• Exercise details
Reproduce word for word the part of the text below that begins at the words "I’m a sucker" and ends after the words "restful stuff within!".

• Text under study
= = = = =
It is beyond all of our knowing, which is why—no matter how tempted we are in our increasingly polarized church to stand with the Pharisees—we cannot. We must, ultimately err on the side of mercy, because mercy is what we all seek, and leave justice to the One who may be trusted to know what that is.

The rest is here

Learning The Artist's Rule

I’m a sucker for wavy stripes; I find them restful. So when I saw the cover of Christine Valters Paintner’s The Artist’s Rule: Nurturing Your Creative Soul with Monastic Wisdom, I gave a little gasp of appreciation — okay, I stared at it in a kind of bliss for a while — and anticipated in those blurred, calming lines the message: more restful stuff within!

Well. . .yes and no. There’s a little treasure trove within the book, but how restful one finds it depends, ultimately, upon one’s disposition and how much one puts into this “nurturing of the creative soul” business.

As with pretty much everything in life, what you get back is a fair measure of what you put in (or out). But this book is worth putting something in; that would be effort.
= = = = =
• Supplied information
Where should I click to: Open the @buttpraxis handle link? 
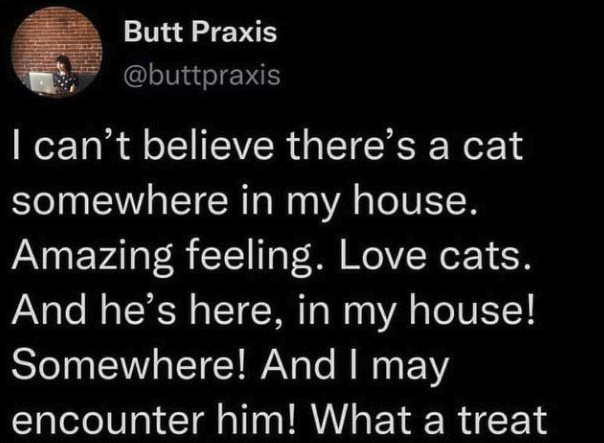(x=202, y=75)
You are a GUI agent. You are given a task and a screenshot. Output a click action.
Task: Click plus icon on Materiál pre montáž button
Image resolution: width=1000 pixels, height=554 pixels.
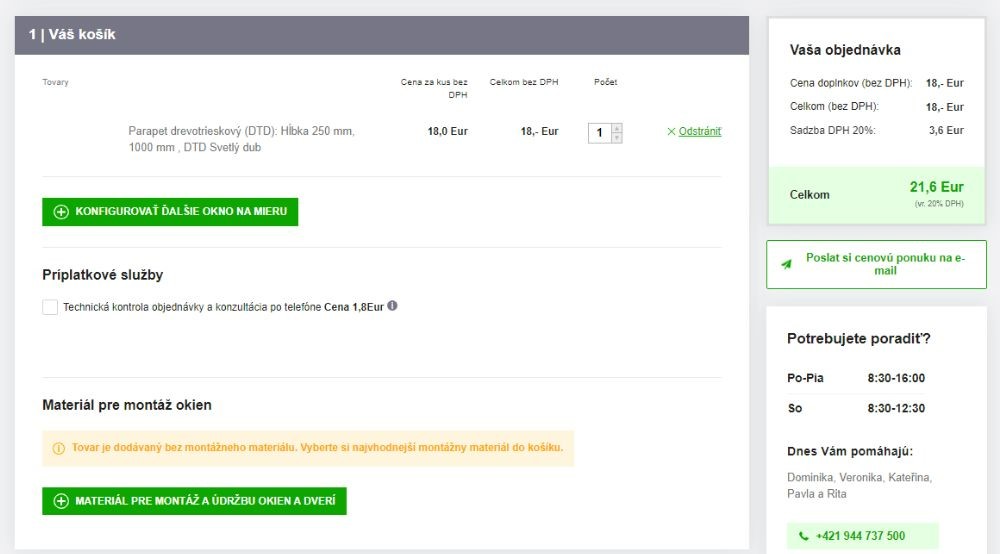(x=61, y=501)
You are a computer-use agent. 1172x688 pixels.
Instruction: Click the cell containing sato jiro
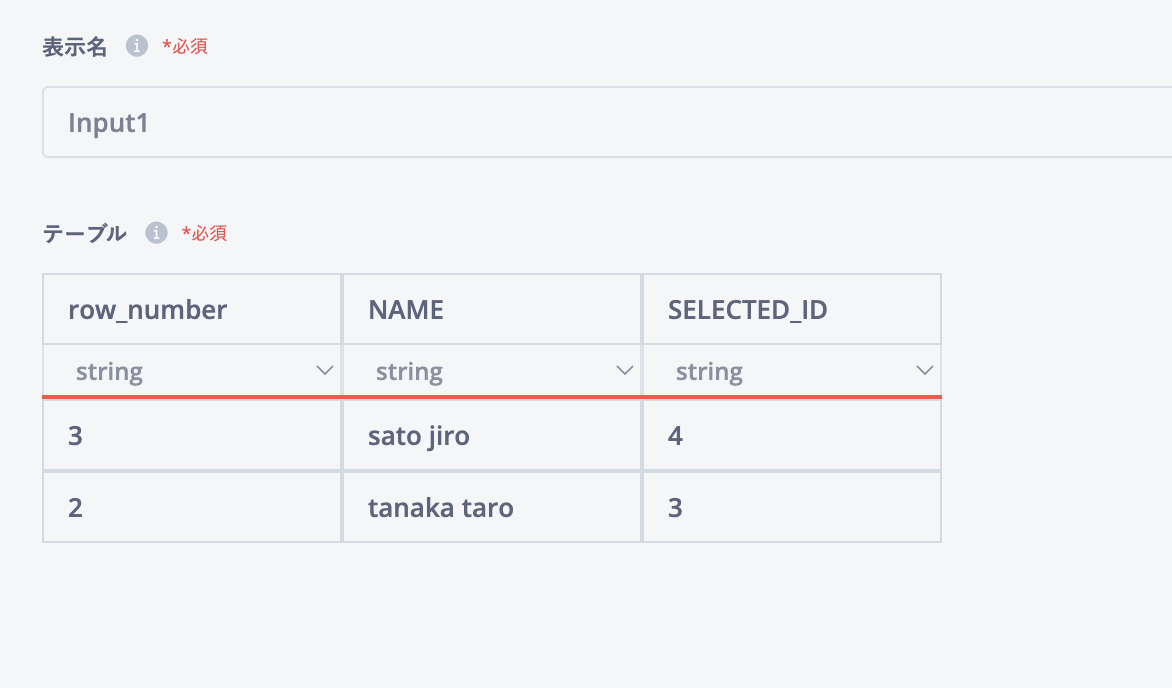[x=492, y=436]
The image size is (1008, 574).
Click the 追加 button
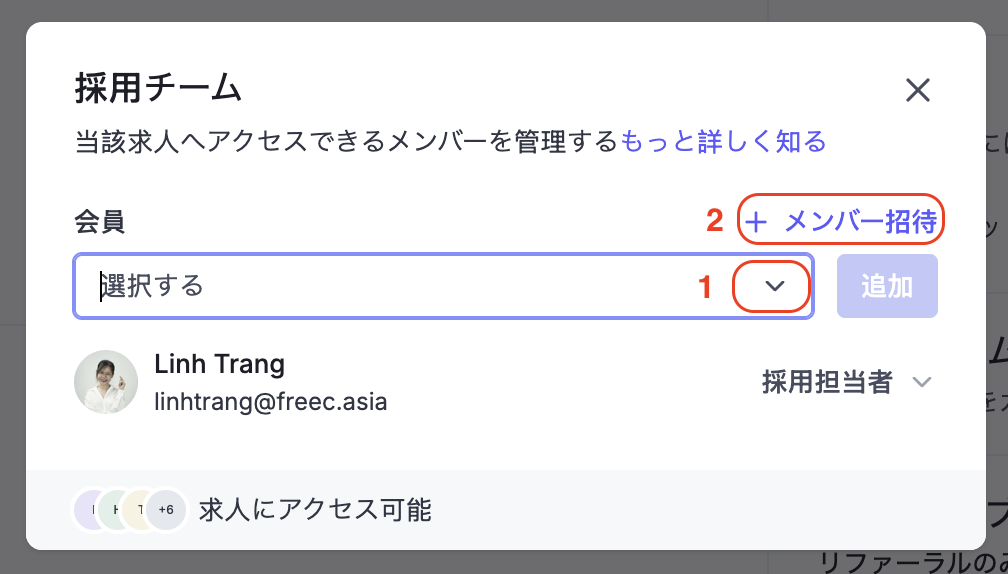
= = = = =
• Exercise response
I’m a sucker for wavy stripes; I find them restful. So when I saw the cover of Christine Valters Paintner’s The Artist’s Rule: Nurturing Your Creative Soul with Monastic Wisdom, I gave a little gasp of appreciation — okay, I stared at it in a kind of bliss for a while — and anticipated in those blurred, calming lines the message: more restful stuff within!